Naive Bayes acts to compute \(P(Y|X)\) via the Bayes rule and using the Naive Bayes assumption. What if we can model the value of \(P(Y|X)\) directly?
With \(\sigma\) as the sigmoid function:
\begin{equation} P(Y=1|X=x) = \sigma (\theta^{\top}x) \end{equation}
and we tune the parameters of \(\theta\) until this looks correct.
We always want to introduce a BIAS parameter, which acts as an offset; meaning the first \(x\) should always be \(1\), which makes the first value in \(\theta\) as a “bias”.
For optimizing this function, we have:
\begin{equation} LL(\theta) = y \log \sigma(\theta^{\top} x) + (1-y) \log (1- \theta^{\top} x) \end{equation}
and if we took the derivative w.r.t. a particular parameter slot \(\theta_{j}\):
\begin{equation} \pdv{LL(\theta)}{\theta_{j}} = \sum_{i=1}^{n} \qty[y^{(i)} - \sigma(\theta^{\top}x^{(i)})] x_{j}^{(i)} \end{equation}
logistic regression assumption
We assume that there exists that there are some \(\theta\) which, when multiplied to the input and squashed by th sigmoid function, can model our underlying probability distribution:
\begin{equation} \begin{cases} P(Y=1|X=x) = \sigma (\theta^{\top}x) \\ P(Y=0|X=x) = 1- \sigma (\theta^{\top}x) \\ \end{cases} \end{equation}
We then attempt to compute a set of \(\theta\) which:
\begin{equation} \theta_{MLE} = \arg\max_{\theta} P(y^{(1)}, \dots, y^{(n)} | \theta, x_1 \dots x_{n}) \end{equation}
Log Likelihood of Logistic Regression
To actually perform MLE for the $θ$s, we need to do parameter learning.

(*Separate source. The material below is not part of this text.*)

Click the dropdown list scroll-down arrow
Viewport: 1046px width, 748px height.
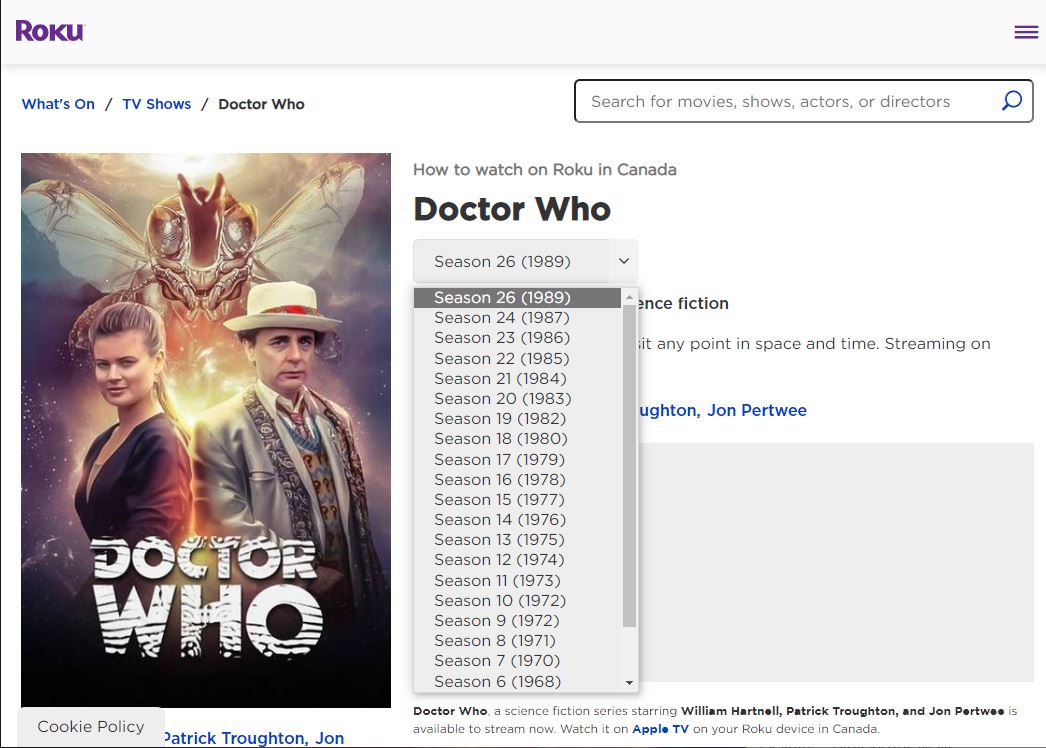point(629,682)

Now, recall that we defined, though the logistic regression assumption:
\begin{equation} P(Y=1|X=x) = \sigma (\theta^{\top}x) \end{equation}
essentially, this is a Bernouli:
\begin{equation} (Y|X=x) \sim Bern(p=\sigma(\theta^{\top}x)) \end{equation}
We desire to maximize:
\begin{equation} P(Y=y | \theta, X=x) \end{equation}
Now, recall the continous PDF of Bernouli:
\begin{equation} P(Y=y) = p^{y} (1-p)^{1-y} \end{equation}
we now plug in our expression for \(p\):
\begin{equation} P(Y=y|X=x) = \sigma(\theta^{\top}x)^{y} (1-\sigma(\theta^{\top}x))^{1-y} \end{equation}
for all \(x,y\).
Logistic Regression, in general
For some input, output pair, \((x,y)\), we map each input \(x^{(i)}\) into a vector of length \(n\) where \(x^{(i)}_{1} … x^{(i)}_{n}\).
Training
We are going to learn weights \(w\) and \(b\) using stochastic gradient descent; and measure our performance using cross-entropy loss
Test
Given a test example \(x\), we compute \(p(y|x)\) for each \(y\), returning the label with the highest probability.

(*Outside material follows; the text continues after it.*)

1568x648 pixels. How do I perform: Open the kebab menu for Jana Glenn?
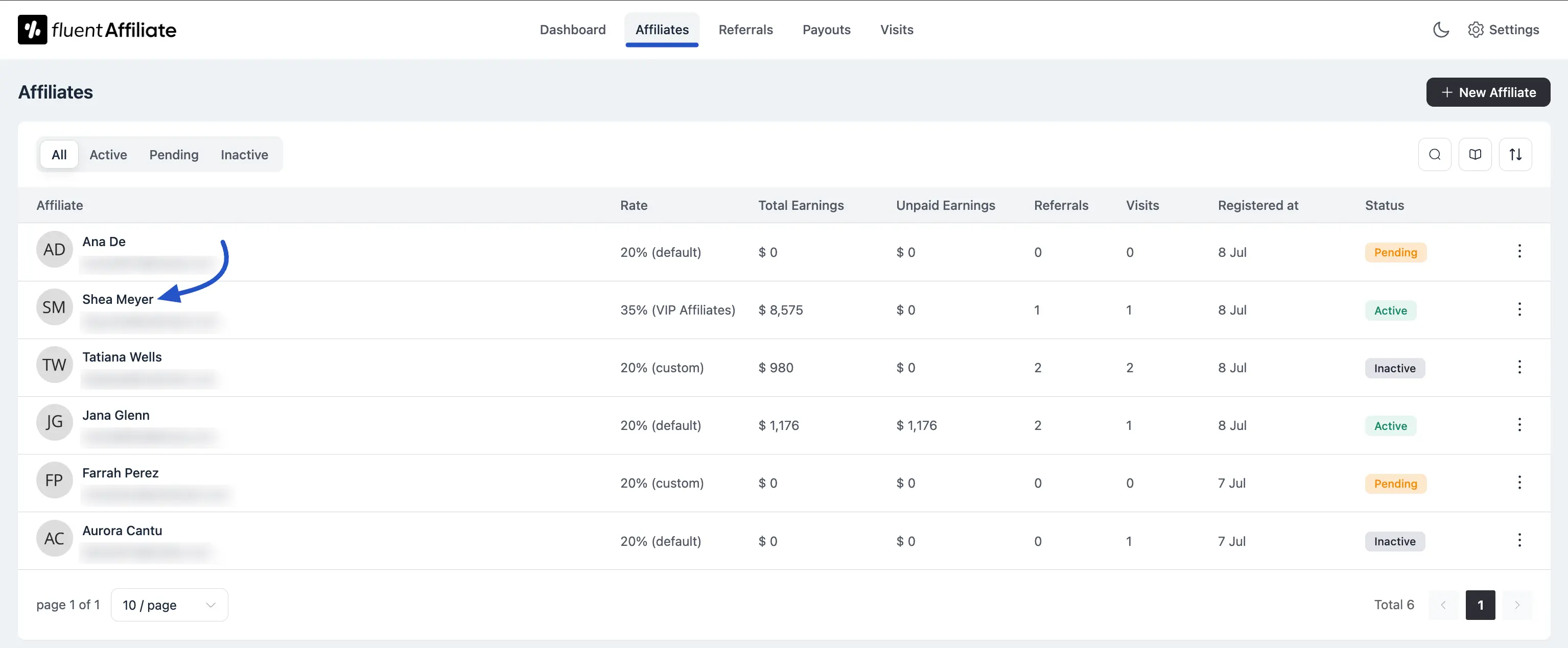(x=1520, y=425)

Logistic Regression Text Classification
Given a series of input/output pairs of text to labels, we want to assign a predicted class to a new input fair.

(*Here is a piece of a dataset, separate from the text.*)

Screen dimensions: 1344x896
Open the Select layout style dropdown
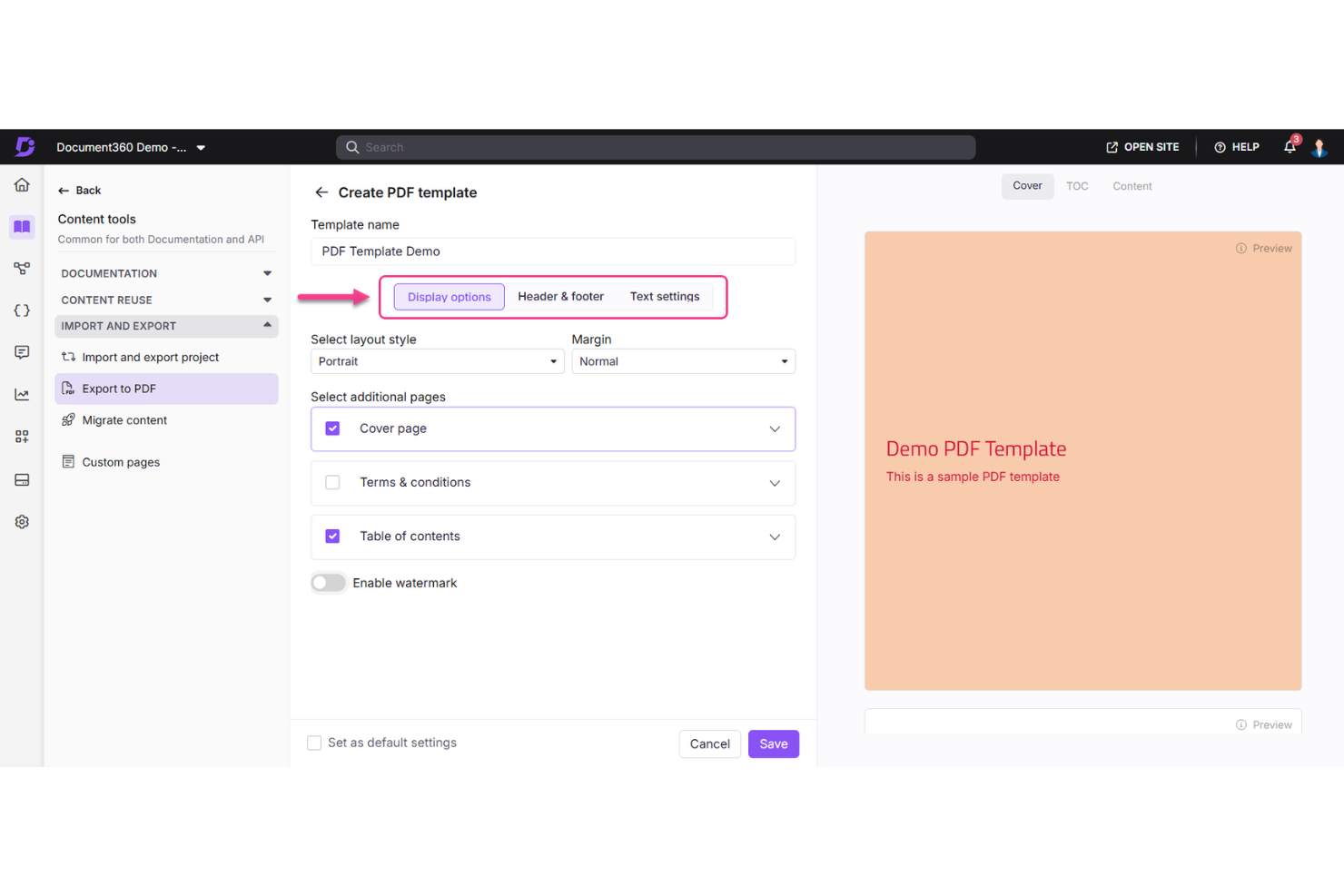click(437, 360)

We represent each text in terms of features. Each feature \(x_{i}\) comes with some weight \(w_{i}\), informing us of the importance of feature \(x_{i}\).
So: input is a vector \(x_1 … x_{n}\), and some weights \(w_1 … w_{n}\), which will eventually gives us an output.
There is usually also a bias term \(b\). Eventually, classification gives:
\begin{equation} z = w \cdot x + b \end{equation}
However, this does not give a probability, which by default this does not. To fix this, we apply a squishing function \(\sigma\), which gives
\begin{equation} \sigma(z) = \frac{1}{1+\exp(-z)} \end{equation}
which ultimately yields:
\begin{equation} z = \sigma(w \cdot x+ b) \end{equation}
with the sigmoid function.
To make this sum to \(1\), we write:
\begin{equation} p(y=1|x) = \sigma(w \cdot x + b) \end{equation}
and
\begin{equation} p(y=0|x) = 1- p(y=1|x) \end{equation}
Also, recall that \(\sigma(-x) = 1- \sigma(x)\), this gives:
\begin{equation} p(y=0|x) = \sigma(-w\cdot x-b) \end{equation}
the probability at which point we make a decision is called a decision boundary. Typically this is 0.5.
We can featurize by counts from a lexicon, by word counts, etc.
For instance:
logistic regression terms
- feature representation: each input \(x\) is represented by a vectorized lit of feature
- classification function: \(p(y|x)\), computing \(y\) using the estimated class
- objective function: the loss to minimize (i.e. cross entropy)
- optimizer: SGD, etc.
- decision boundary: the threshold at which classification decisions are made, with \(P(y=1|x) > N\).
binary cross entropy
\begin{equation} \mathcal{L} = - \qty[y \log \sigmoid(w \cdot x + b) + (1-y) \log (1- \sigmoid(w \cdot x + b))] \end{equation}
or, for neural networks in general:
\begin{equation} \mathcal{L} = - \qty[y \log \hat{y} + (1-y) \log (1- \hat{y})] \end{equation}
gradient descent
\begin{equation} \theta^{t+1} = \theta^{t} - \eta \nabla_{\theta} \mathcal{L} \end{equation}
“update the weight by taking a step in the opposite direction of the gradient by weight”.
Weight gradient for logistic regresison
\begin{equation} \pdv{L_{CE}(\hat(y), y)}{w_{j}} = \qty[\sigma\qty(w \cdot x + b) -y] x_{j} \end{equation}
where \(x_{j}\) is feature \(j\).